Reproduce every one of the entries below word for word, leaving each line unchanged.

Item coordinate data
"""
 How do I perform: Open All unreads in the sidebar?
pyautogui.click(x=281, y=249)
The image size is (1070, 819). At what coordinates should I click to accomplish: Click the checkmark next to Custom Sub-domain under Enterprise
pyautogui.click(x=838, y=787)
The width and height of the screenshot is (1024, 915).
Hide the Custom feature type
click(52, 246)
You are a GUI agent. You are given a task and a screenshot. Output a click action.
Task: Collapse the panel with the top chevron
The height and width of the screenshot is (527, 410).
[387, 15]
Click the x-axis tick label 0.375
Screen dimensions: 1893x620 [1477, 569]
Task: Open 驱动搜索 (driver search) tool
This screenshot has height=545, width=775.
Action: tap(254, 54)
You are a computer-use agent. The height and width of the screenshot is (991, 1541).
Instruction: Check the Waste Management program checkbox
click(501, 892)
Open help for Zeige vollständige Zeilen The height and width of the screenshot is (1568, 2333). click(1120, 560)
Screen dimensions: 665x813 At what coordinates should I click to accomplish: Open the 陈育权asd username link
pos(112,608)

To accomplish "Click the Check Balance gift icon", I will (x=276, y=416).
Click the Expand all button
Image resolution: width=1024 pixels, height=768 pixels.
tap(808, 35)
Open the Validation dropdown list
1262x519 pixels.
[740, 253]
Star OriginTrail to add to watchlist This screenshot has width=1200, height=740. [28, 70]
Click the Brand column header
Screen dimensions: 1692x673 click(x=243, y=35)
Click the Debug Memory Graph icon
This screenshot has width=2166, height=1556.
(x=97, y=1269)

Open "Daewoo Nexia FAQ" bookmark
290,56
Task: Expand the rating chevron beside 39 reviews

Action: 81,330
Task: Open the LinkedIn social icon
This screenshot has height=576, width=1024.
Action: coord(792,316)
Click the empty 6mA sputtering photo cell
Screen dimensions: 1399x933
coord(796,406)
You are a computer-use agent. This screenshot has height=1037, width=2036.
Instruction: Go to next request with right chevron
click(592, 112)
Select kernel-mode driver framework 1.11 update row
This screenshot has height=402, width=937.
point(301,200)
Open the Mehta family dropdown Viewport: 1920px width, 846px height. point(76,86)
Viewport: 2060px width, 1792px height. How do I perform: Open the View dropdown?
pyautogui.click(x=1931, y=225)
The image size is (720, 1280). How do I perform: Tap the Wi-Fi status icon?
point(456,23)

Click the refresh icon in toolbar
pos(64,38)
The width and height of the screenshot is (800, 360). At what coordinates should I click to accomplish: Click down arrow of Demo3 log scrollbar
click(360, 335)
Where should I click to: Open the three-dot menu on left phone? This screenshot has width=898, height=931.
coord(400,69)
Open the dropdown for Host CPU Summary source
"""
- _Response_:
 How do I perform: Open All unreads in the sidebar?
pyautogui.click(x=281, y=249)
The image size is (1070, 819). At what coordinates should I click to accomplish: Click the checkmark next to Custom Sub-domain under Enterprise
pyautogui.click(x=838, y=787)
The width and height of the screenshot is (1024, 915).
Hide the Custom feature type
click(52, 246)
You are a GUI agent. You are given a task and a screenshot. Output a click action.
Task: Collapse the panel with the top chevron
The height and width of the screenshot is (527, 410).
[387, 15]
Click the x-axis tick label 0.375
Screen dimensions: 1893x620 [1477, 569]
Task: Open 驱动搜索 (driver search) tool
This screenshot has height=545, width=775.
Action: tap(254, 54)
You are a computer-use agent. The height and width of the screenshot is (991, 1541).
Instruction: Check the Waste Management program checkbox
click(501, 892)
Open help for Zeige vollständige Zeilen The height and width of the screenshot is (1568, 2333). click(1120, 560)
Screen dimensions: 665x813 At what coordinates should I click to accomplish: Open the 陈育权asd username link
pos(112,608)

To accomplish "Click the Check Balance gift icon", I will (x=276, y=416).
Click the Expand all button
Image resolution: width=1024 pixels, height=768 pixels.
tap(808, 35)
Open the Validation dropdown list
1262x519 pixels.
[740, 253]
Star OriginTrail to add to watchlist This screenshot has width=1200, height=740. [28, 70]
Click the Brand column header
Screen dimensions: 1692x673 click(x=243, y=35)
Click the Debug Memory Graph icon
This screenshot has width=2166, height=1556.
(x=97, y=1269)

Open "Daewoo Nexia FAQ" bookmark
290,56
Task: Expand the rating chevron beside 39 reviews

Action: 81,330
Task: Open the LinkedIn social icon
This screenshot has height=576, width=1024.
Action: coord(792,316)
Click the empty 6mA sputtering photo cell
Screen dimensions: 1399x933
coord(796,406)
You are a computer-use agent. This screenshot has height=1037, width=2036.
Instruction: Go to next request with right chevron
click(592, 112)
Select kernel-mode driver framework 1.11 update row
This screenshot has height=402, width=937.
point(301,200)
Open the Mehta family dropdown Viewport: 1920px width, 846px height. point(76,86)
Viewport: 2060px width, 1792px height. How do I perform: Open the View dropdown?
pyautogui.click(x=1931, y=225)
The image size is (720, 1280). How do I perform: Tap the Wi-Fi status icon?
point(456,23)

Click the refresh icon in toolbar
pos(64,38)
The width and height of the screenshot is (800, 360). At what coordinates should I click to accomplish: Click down arrow of Demo3 log scrollbar
click(360, 335)
Where should I click to: Open the three-dot menu on left phone? This screenshot has width=898, height=931.
coord(400,69)
Open the dropdown for Host CPU Summary source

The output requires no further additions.